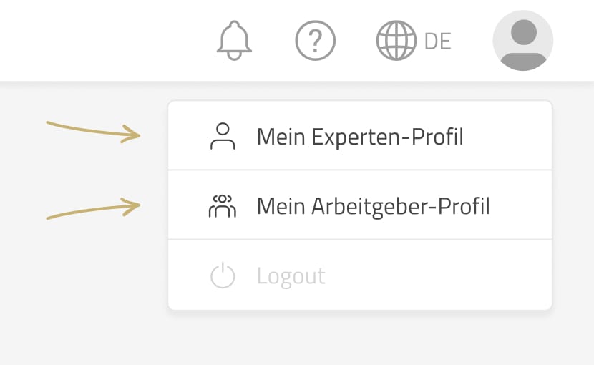Click empty row space right of "Mein Experten-Profil"
This screenshot has width=594, height=365.
(x=508, y=136)
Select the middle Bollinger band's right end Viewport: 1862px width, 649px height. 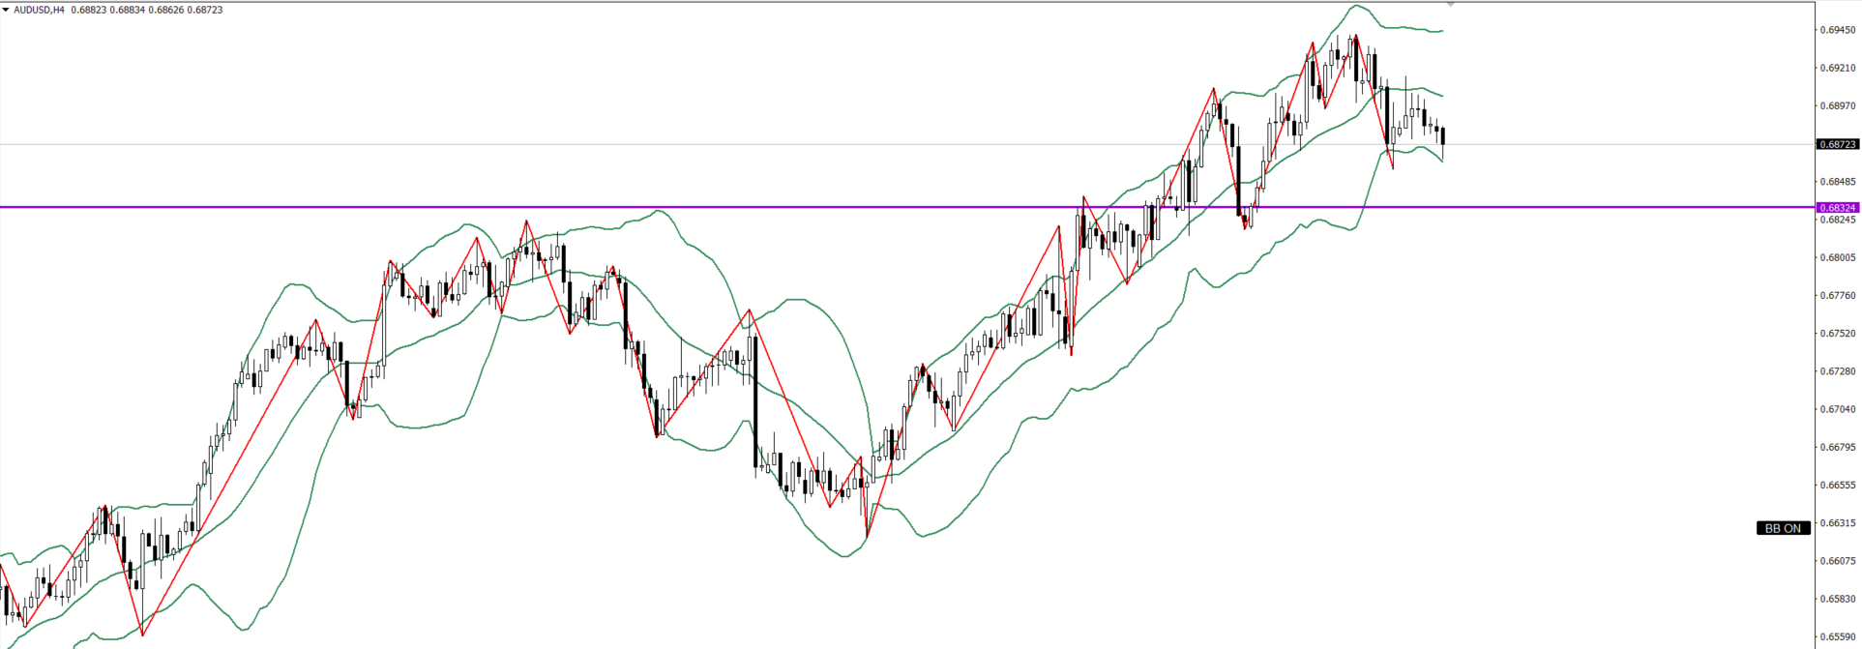[1440, 95]
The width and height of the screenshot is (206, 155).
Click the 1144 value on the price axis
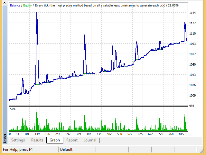[193, 13]
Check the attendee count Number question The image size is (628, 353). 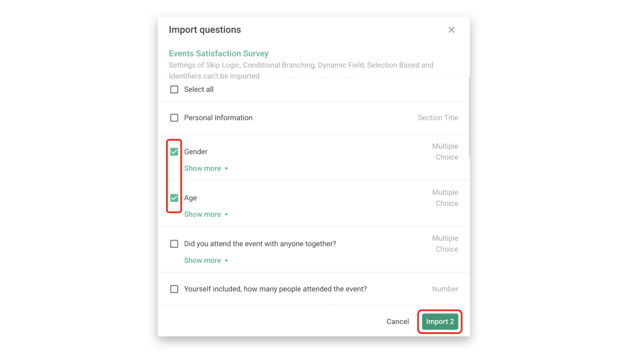pos(174,289)
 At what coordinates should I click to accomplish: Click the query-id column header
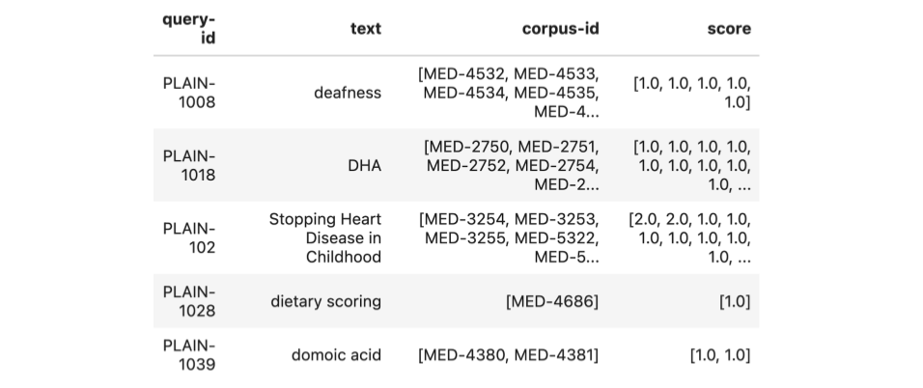click(x=188, y=29)
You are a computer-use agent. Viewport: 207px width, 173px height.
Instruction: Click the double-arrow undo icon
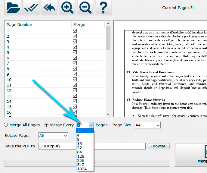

• **INSTRUCTIONS TO FOLLOW**: Exact copies of the lines from the one containing "You are a computer-use" through the end of the records above are required, with no pictures among them.

• **THE COMPLETED TASK**:
You are a computer-use agent. Viewport: 207px width, 173px height.
Instruction: Click the double-arrow undo icon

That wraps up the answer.